Bad enough we’d all barely gotten over the mind-numbingly dull Winter Olympics only to receive the news that from now on the Gulf of Mexico is off-limits to fish, fowl and humans, now we are forced to pay attention to something called The World Cup. Soccer blows and Americans never felt obligated to pretend otherwise. Why the hoopla now? Can’t we just ignore the silly thing like we used to?

Are we so traumatized living in these perilous times that we crave a spectacle and will grasp at any distraction that presents itself, no matter how asinine? Thanks to Cable TV, we are now subject to endless promotion of the most boring sport this side of curling, every tedious match televised, every news talking head and sportscaster pretending to give a crap about soccer.

Curiously, none of them mention the fact that the British, our former masters and long-time “ally,” are not only the people responsible for the disastrous Gulf oil spill, but the ones who invented soccer to give the illusion that British people could compete in a sport that doesn’t involve conquering and oppressing Third World nations. Some friends.

Right-thinking Americans live in fear of America ever winning the damned World Cup and making the game popular here, a distinct possibility if anyone ever gets the brainstorm to employ skilled athletes instead of soccer players.

The World Cup is the quadrennial world championship of soccer, called football by the rest of the world since only two guys on the field are nimble enough to be allowed to use their hands while the other 20 guys just lamely flail at the ball with their legs (erroneously called “kicking”) or slam it with their heads and faces without a helmet.

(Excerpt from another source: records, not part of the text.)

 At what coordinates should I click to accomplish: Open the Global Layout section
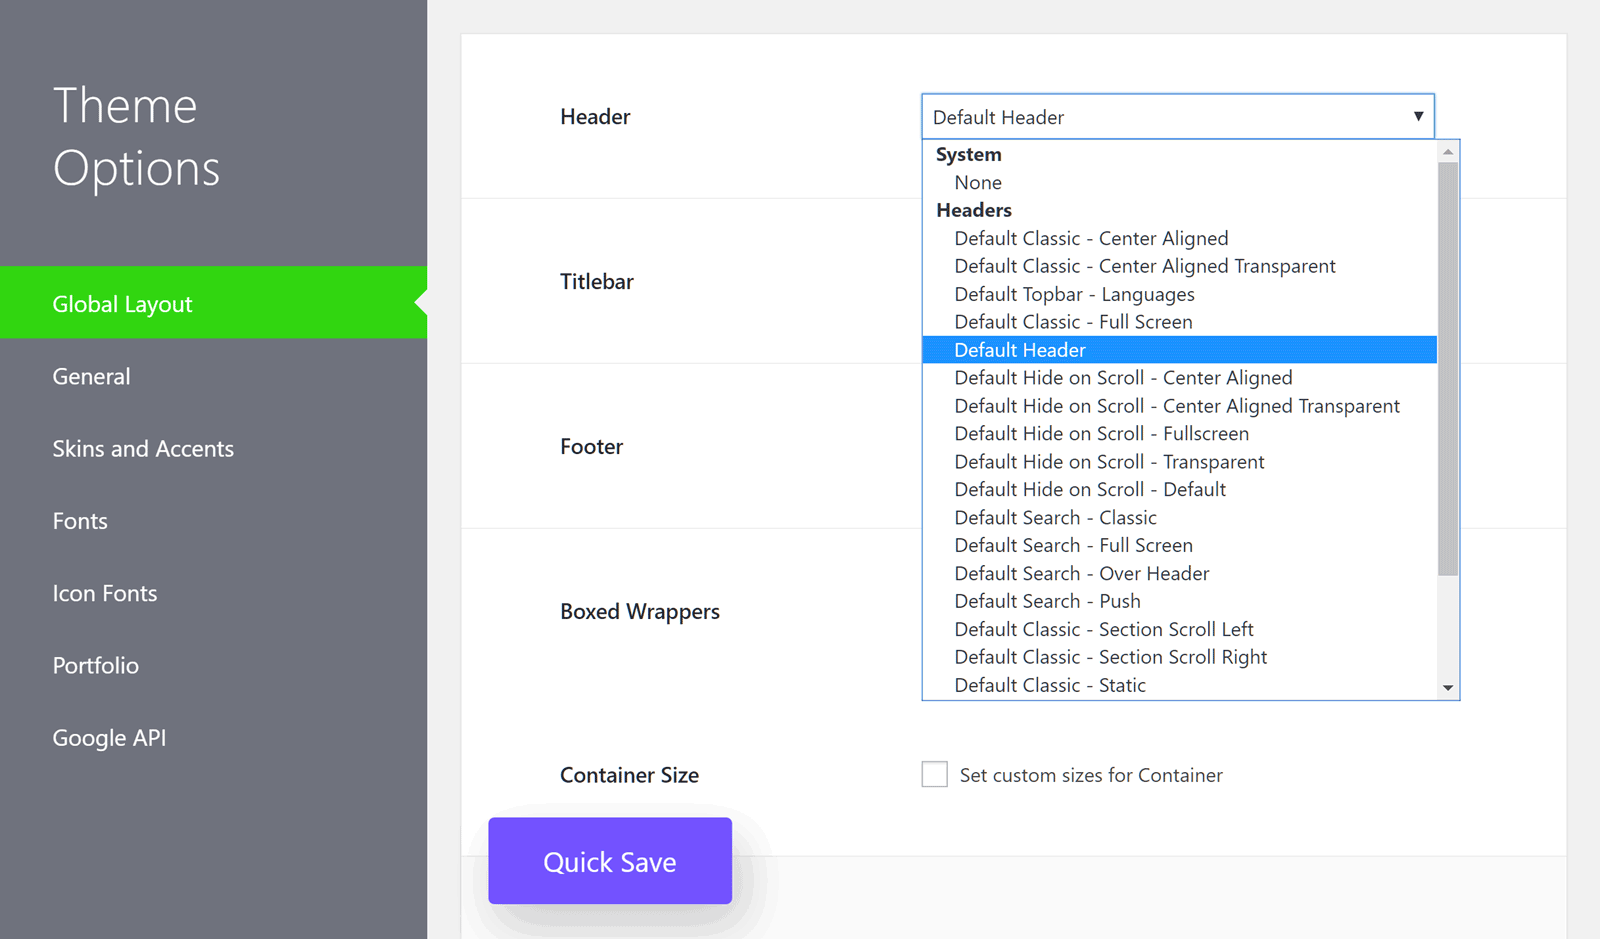[122, 304]
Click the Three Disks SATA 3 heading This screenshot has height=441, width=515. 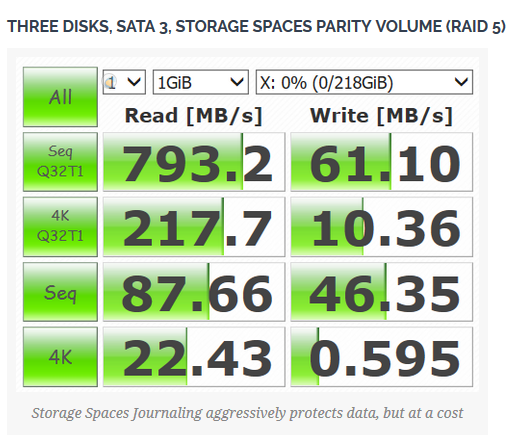click(256, 27)
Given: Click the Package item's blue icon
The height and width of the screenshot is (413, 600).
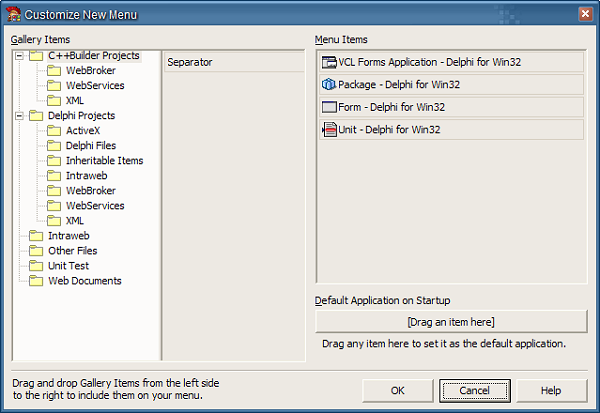Looking at the screenshot, I should [329, 85].
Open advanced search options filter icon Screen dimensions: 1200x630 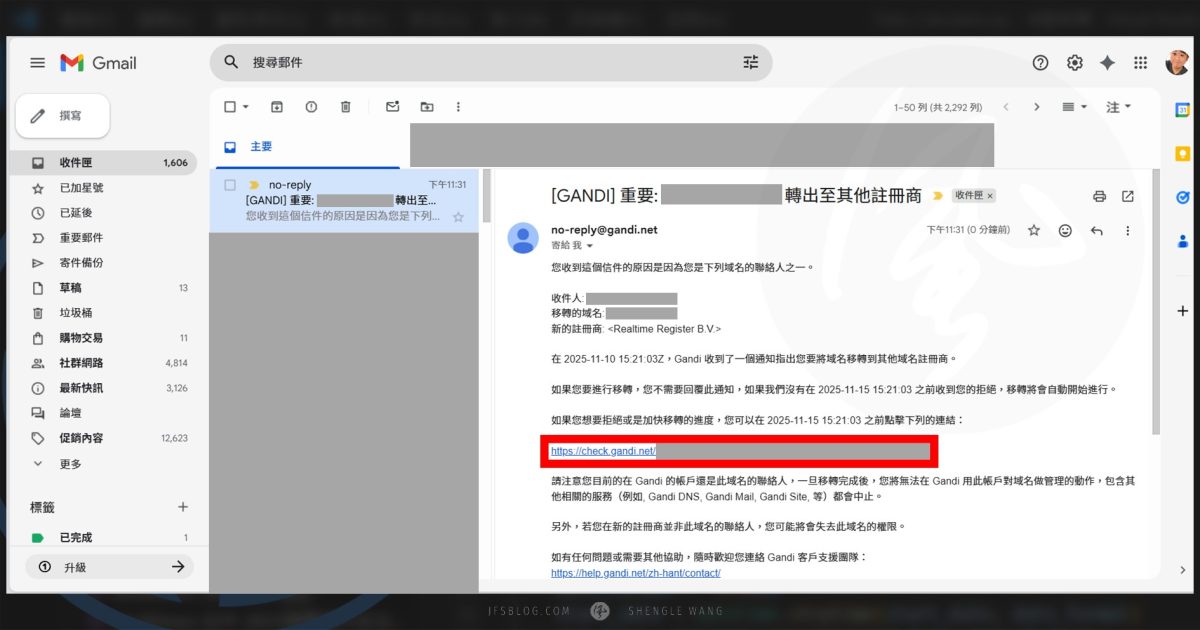pyautogui.click(x=750, y=62)
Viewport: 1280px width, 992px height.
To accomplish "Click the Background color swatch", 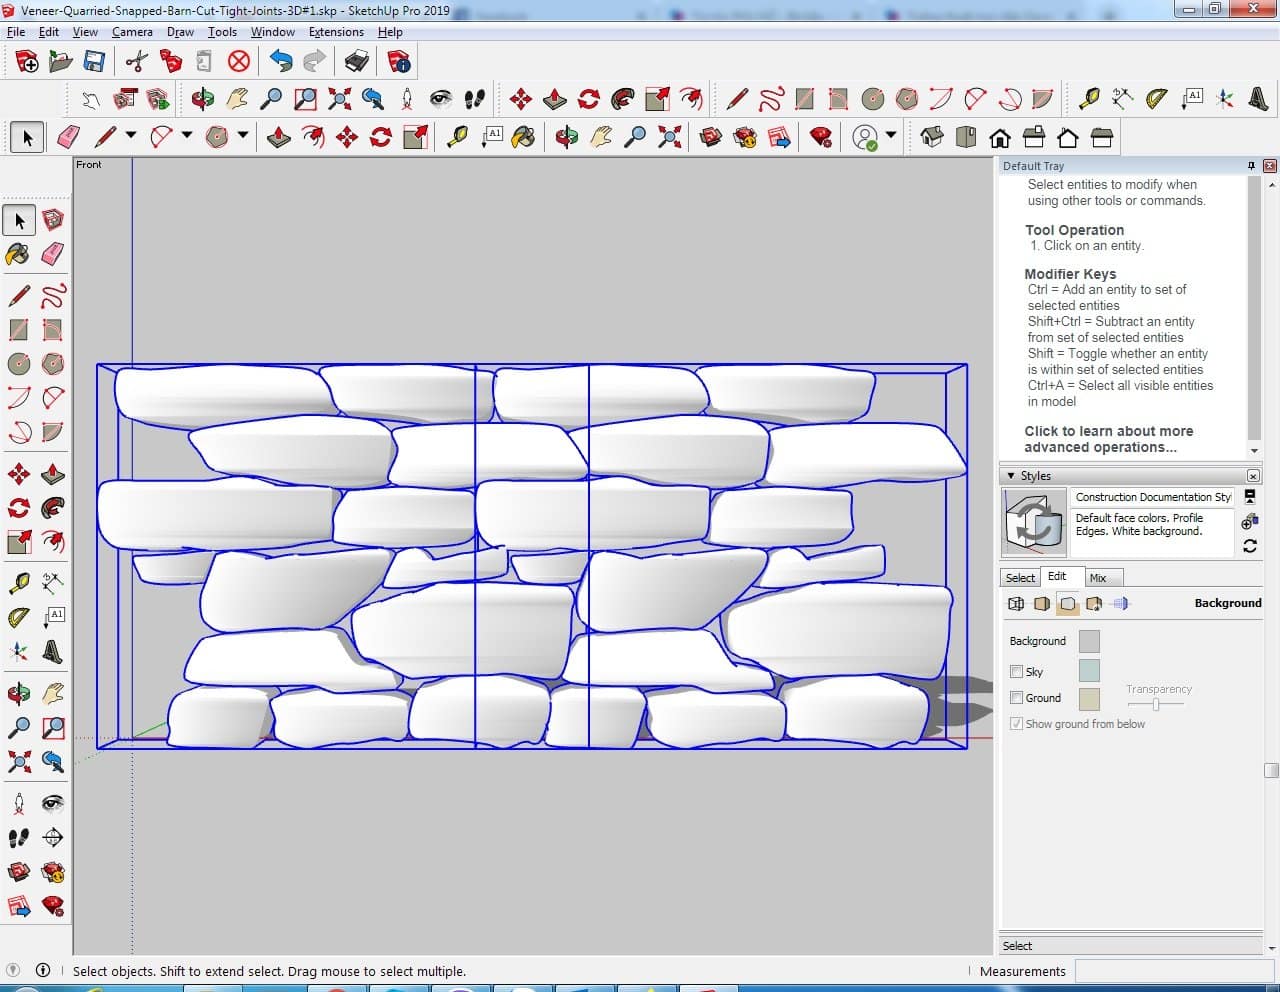I will pos(1089,641).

They do this while running aimlessly back and forth a huge field for 90 minutes with only one break while doing their best not to let the ball go into either of the gigantic goals on both ends or they will be forced to endure a maniacal announcer shrieking “gooooooaaaaaalllll!!!” at them in a painfully screechy voice for ten minutes straight.

This so unnerves the team who let the ball escape that they usually don’t make that mistake again and for the rest of the game the ball doesn’t get anywhere near the forbidden goal areas. After all this willy-nilly running around and flailing and face-slamming, the score of a soccer game is usually 1-0 or 1-1, with the occasional 2 or 3-1 score, which sends soccer crowds into a frenzy. Talk about your low expectations. Imagine their delirium if they were watching a sport involving actual athletes where something really happened?

Somehow this nonsense got to be the most popular sport on the planet, not all that impressive when you consider that the most popular organized human activity of all is war. Unfortunately, unlike in war, all the participants in a soccer match survive to flounder about another day, and it looks like they’ll be back to annoy the crap out of us every four years. This is a menace and a disgrace, and the government does nothing about it!